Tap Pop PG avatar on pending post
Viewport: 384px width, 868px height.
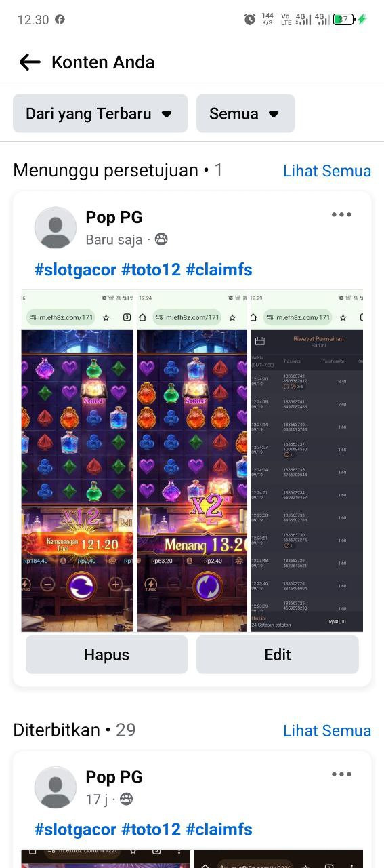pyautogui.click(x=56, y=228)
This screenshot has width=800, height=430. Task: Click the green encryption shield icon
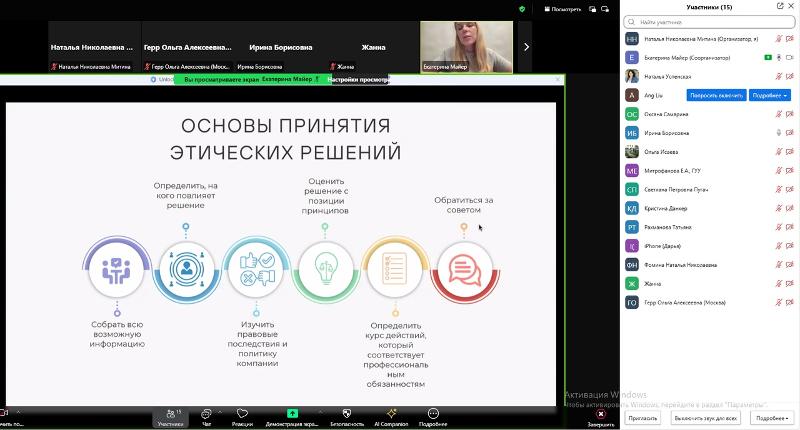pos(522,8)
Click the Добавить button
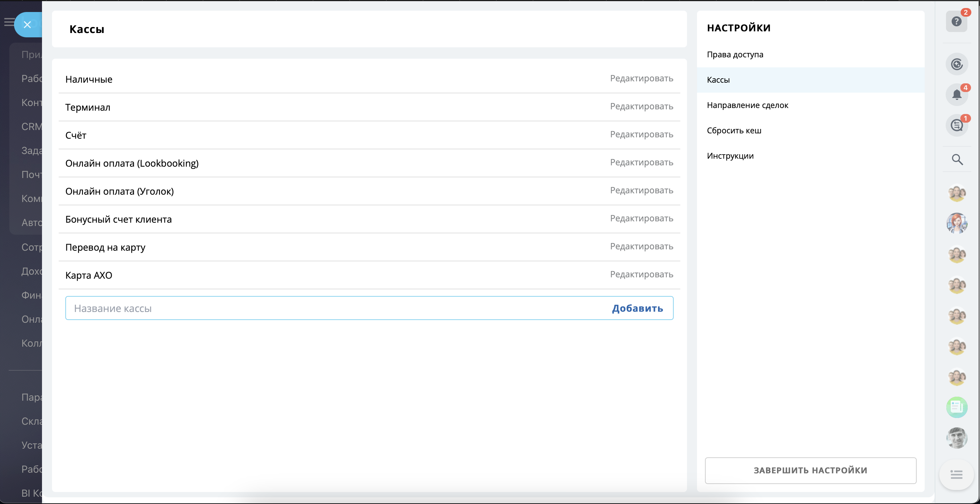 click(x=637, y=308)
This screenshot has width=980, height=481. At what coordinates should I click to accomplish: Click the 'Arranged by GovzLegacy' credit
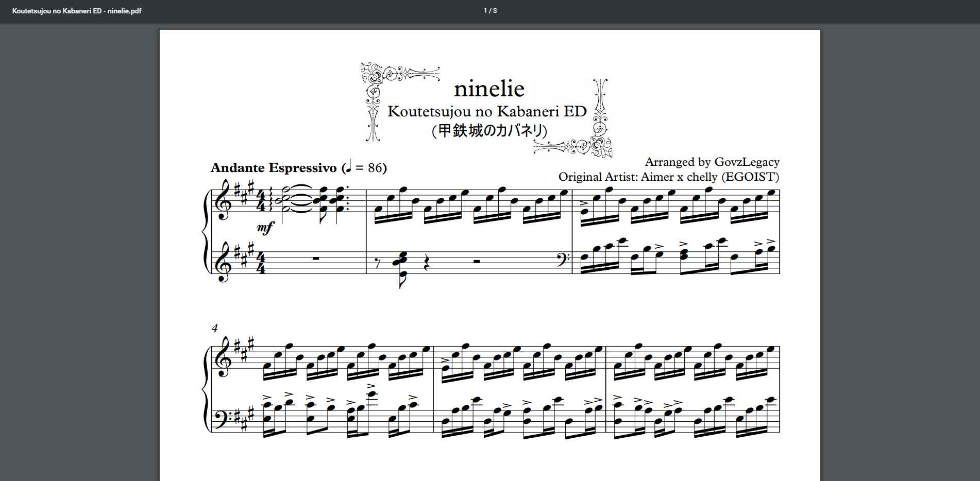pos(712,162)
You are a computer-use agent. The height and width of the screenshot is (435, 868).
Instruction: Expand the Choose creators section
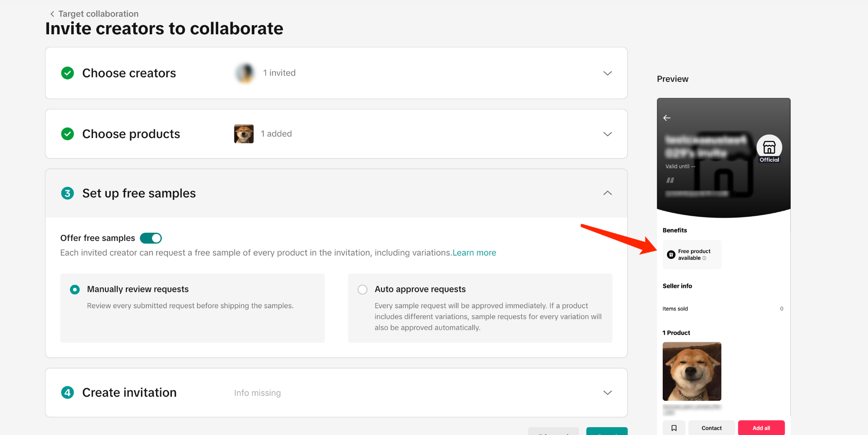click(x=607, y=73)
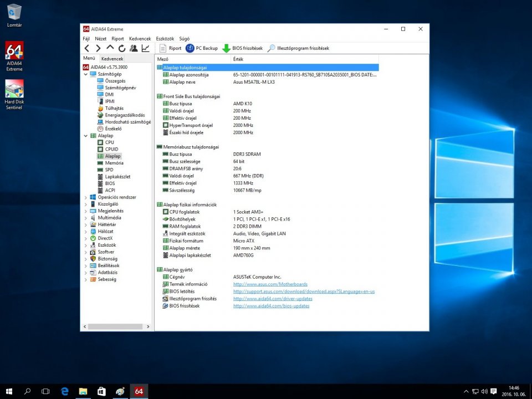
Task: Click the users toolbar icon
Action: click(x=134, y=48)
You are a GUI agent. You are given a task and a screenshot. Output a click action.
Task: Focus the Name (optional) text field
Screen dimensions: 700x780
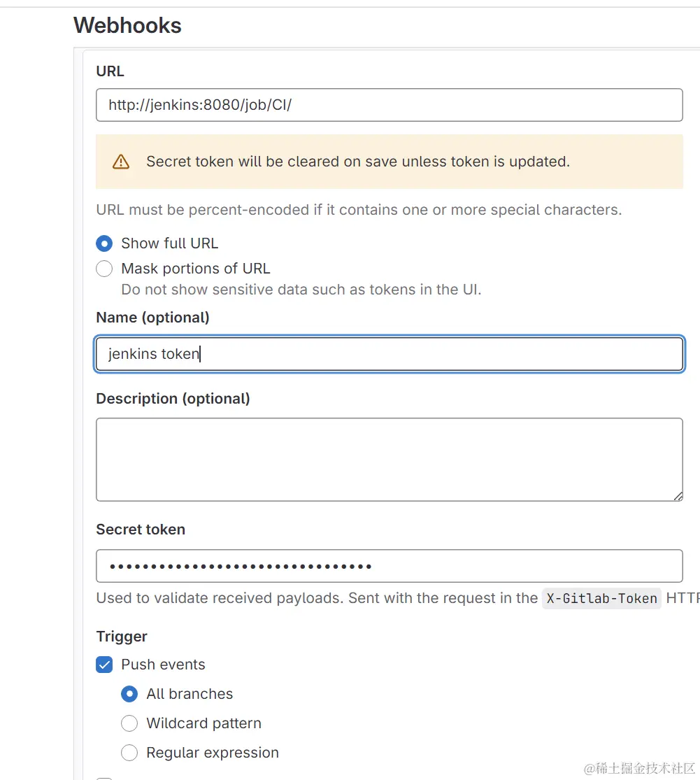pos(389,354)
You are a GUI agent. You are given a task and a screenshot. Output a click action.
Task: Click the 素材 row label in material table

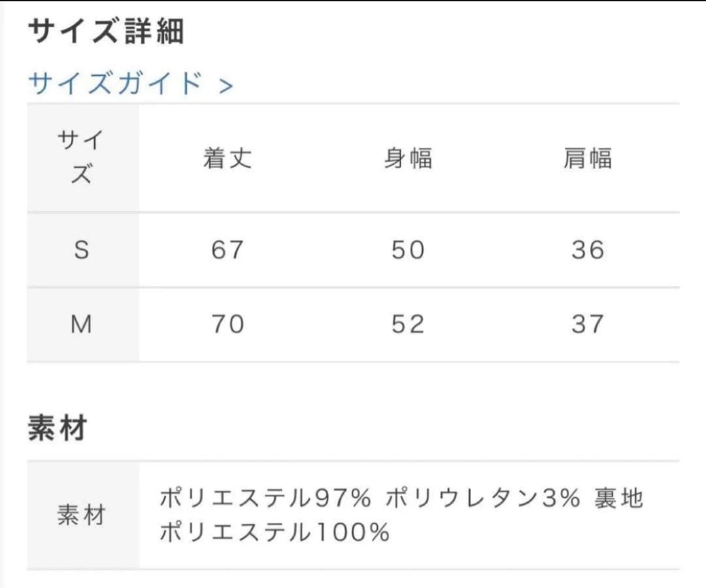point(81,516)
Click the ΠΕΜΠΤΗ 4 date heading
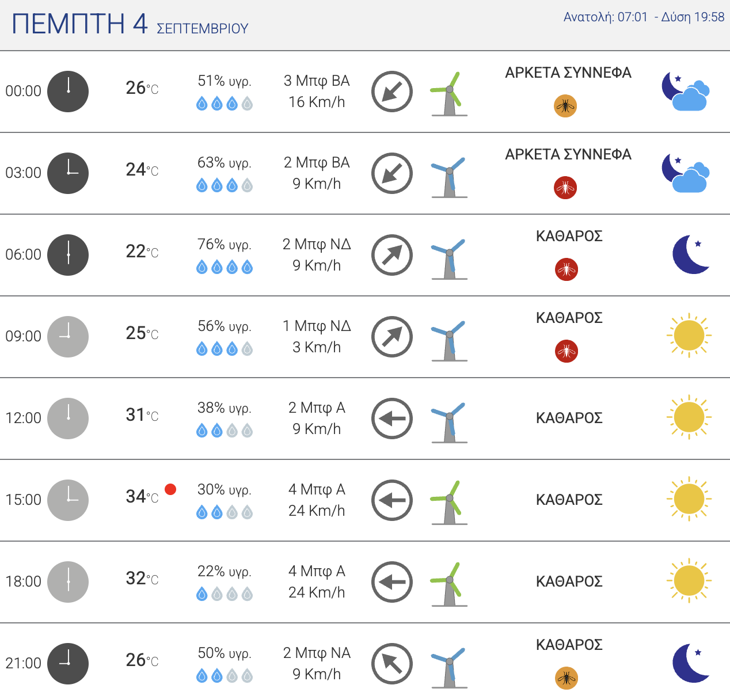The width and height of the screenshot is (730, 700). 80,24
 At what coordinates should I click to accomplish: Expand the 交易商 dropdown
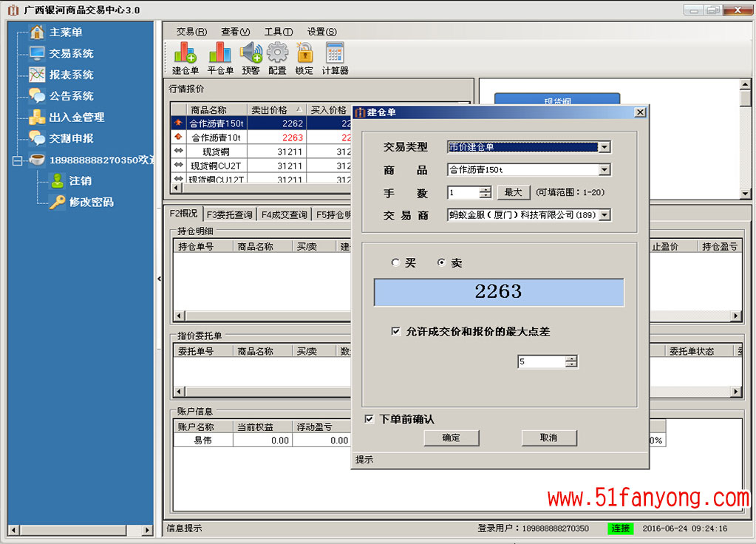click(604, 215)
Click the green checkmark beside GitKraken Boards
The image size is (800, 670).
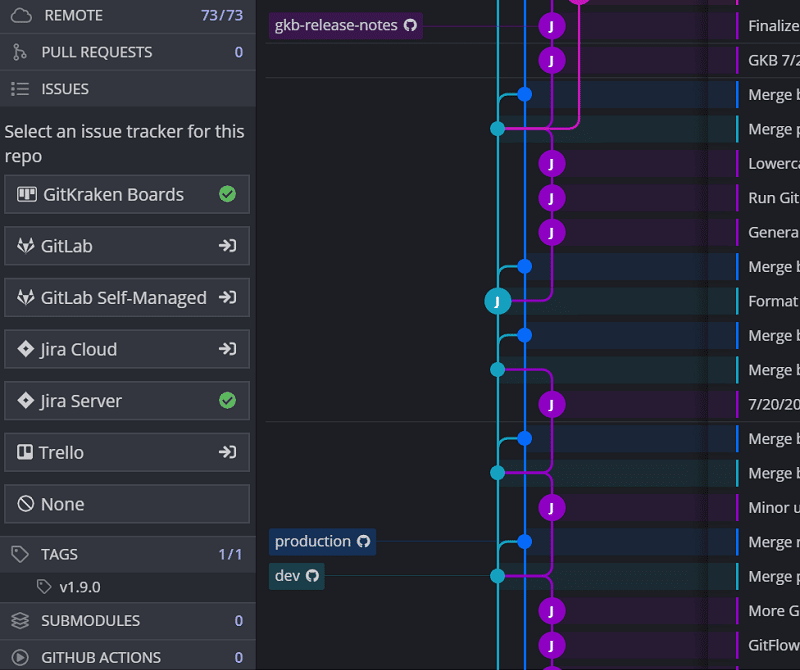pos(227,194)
• • • •
Problem requirements = Can you rewrite the whole listing above with each "GUI agent" replaced by "interface agent", keeping everything else unchanged and leaving out the pictures?

Written solution =
Tap Pop PG avatar on pending post
Viewport: 384px width, 868px height.
pyautogui.click(x=56, y=228)
This screenshot has width=800, height=430. Task: Click the green encryption shield icon
pos(522,8)
Click the Добавить button
 click(x=637, y=308)
This screenshot has width=980, height=481. At what coordinates should I click to accomplish: Click the 'Arranged by GovzLegacy' credit
pos(712,162)
You are a computer-use agent. The height and width of the screenshot is (435, 868).
Instruction: Expand the Choose creators section
click(x=607, y=73)
Task: Click the users toolbar icon
Action: click(x=134, y=48)
You are a interface agent. You are given a task and a screenshot. Output a click action.
Task: Focus the Name (optional) text field
Screen dimensions: 700x780
pos(389,354)
You are a interface agent. You are given a task and a screenshot. Output a click action.
Task: Click the 素材 row label in material table

point(81,516)
Click the ΠΕΜΠΤΗ 4 date heading
The width and height of the screenshot is (730, 700). 80,24
 At what coordinates should I click to accomplish: Expand the 交易商 dropdown
click(604, 215)
Click the green checkmark beside GitKraken Boards
The image size is (800, 670).
pos(227,194)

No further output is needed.